Jiauw-pou-poan-soan adalah langkah ajaib berputaran yang dipelajari Hay Hay dari See-thian Lama, berdasarkan ilmu langkah perbintangan ditambah ketinggian ilmu gin-kang (meringankan tubuh). Jangankan hanya satu orang, biar ada sepuluh orang mengepung dan mengeroyoknya, dengan senjata sekalipun, tidak akan mudah dapat mengenai tubuh Hay Hay kalau dia memainkan ilmu langkah ajaib ini.

Tentu saja Can Sun Hok menjadi terkejut dan juga penasaran sekali. Serangannya itu bertubi-tubi dan cepat sekali karena dia ingin cepat merobohkan lawan ini, akan tetapi sedikitpun tidak pernah menyentuh tubuh lawan yang selalu lenyap pada saat serangannya tiba, seperti menyerang bayangan setan saja.

"Pengecutt jangan lari saja. Balaslah menyerang kalau engkau mampu!" bentak Can Sun Hok dengan marah karena dia merasa penasaran dan merasa dipermainkan.

"Sabarlah, Can-kongcu. Kita bukan bermusuhan, melainkan hanya main-main untuk menguji kepandaian dan saling berkenalan, ingat?"

Sun Hok semakin penasaran karena selain dapat terus mengelakkan semua serangannya, lawan itu masih sempat pula bicara dengan nada berkelakar! Diapun teringat akan ilmu pukulan baru yang sudah dikuasainya selama tiga tahun ini, yaitu yang dipelajarinya dari kitab peninggalan ibu kandungnya.

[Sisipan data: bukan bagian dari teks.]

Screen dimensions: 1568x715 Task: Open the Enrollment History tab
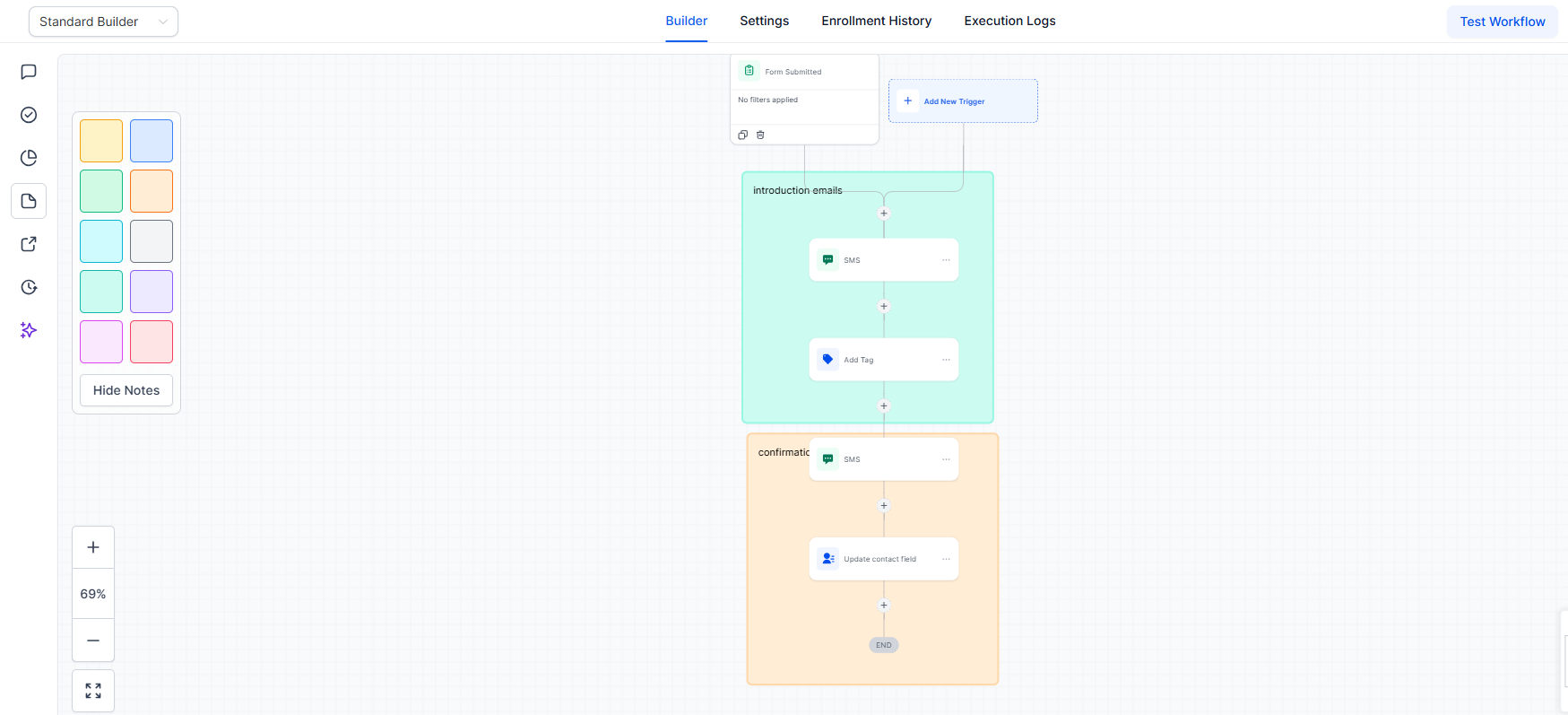coord(876,21)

Tiba-tiba dia menggerakkan kedua tangannya, menggosok kedua telapak tangannya sambil mengerahkan tenaga dan menahan napas dan kini, begitu dia menggerakkan kedua tangannya untuk menyerang lagi, Hay Hay mencium bau harum dari kedua telapak tangan itu, sambaran tangan kiri dapat dielakkan, akan tetapi bau wangi menyambar hidungnya membuat pandang matanya berkunang.

"Ihhh…!"

Hay Hay cepat menguasai dirinya dan menangkis lengan kanan lawan yang menghantam dadanya, sambil mengerahkan tenaganya. Baru .sekali ini dia menangkis karena sudah tidak sempat mengelak ketika bau harum itu membuat matanya berkunang.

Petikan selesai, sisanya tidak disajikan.